Waswanipi () is a Cree community in the Eeyou Istchee territory of central Quebec, Canada, located along Route 113 and near the confluence of the Chibougamau and Waswanipi Rivers. It has a population of 459 people (Canada 2021 Census). Waswanipi is a compound word composed of wâswân (a place to fish at night using a torch) and -pî (lake), meaning "torch-fishing lake" but colloquially translated as "light over the water" referring to the traditional night-time fishing method of luring fish to light by using torches.

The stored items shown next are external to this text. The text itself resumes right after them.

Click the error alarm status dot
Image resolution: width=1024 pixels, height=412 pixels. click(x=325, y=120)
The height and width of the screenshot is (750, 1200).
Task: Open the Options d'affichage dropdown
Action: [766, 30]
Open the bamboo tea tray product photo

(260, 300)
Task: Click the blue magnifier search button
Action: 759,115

The original location of the village was on an island in Lake Waswanipi (). It was the site of a Hudson's Bay Company trading post until 1965 when the post was closed. Its residents dispersed until 1978 when the new village of Waswanipi was built about 47 km upstream the Waswanipi River from the former location.

Languages Spoken
Waswanipi is a trilingual community, the majority of its residences speaking the Southern East Cree dialect of the Cree language. Aside from the elderly people, who tend to be monolingual Cree speakers, the majority of the population speaks, in addition to Cree, either English or French, some speaking both.

Education 
The Cree School Board operates two schools: Willie J. Happyjack Memorial School (ᐧᐃᓖ ᒉᐄ ᐦᐋᐲᒑᒃ ᒋᔅᑯᑕᒫᒉᐅᑲᒥᒄ) and Rainbow Elementary School (ᐲᓯᒧᔮᐲ ᒋᔅᑯᑕᒫᒉᐅᑲᒥᒄ), along with Jolina Gull-Blacksmith Memorial School.  Happyjack has 536 students.

See also
Grand Council of the Crees

References

External links
Official Site of Waswanipi
Info on Waswanipi by Municipality of Baie-James

Cree villages in Quebec
Innu communities in Quebec
Hudson's Bay Company trading posts
Eeyou Istchee (territory)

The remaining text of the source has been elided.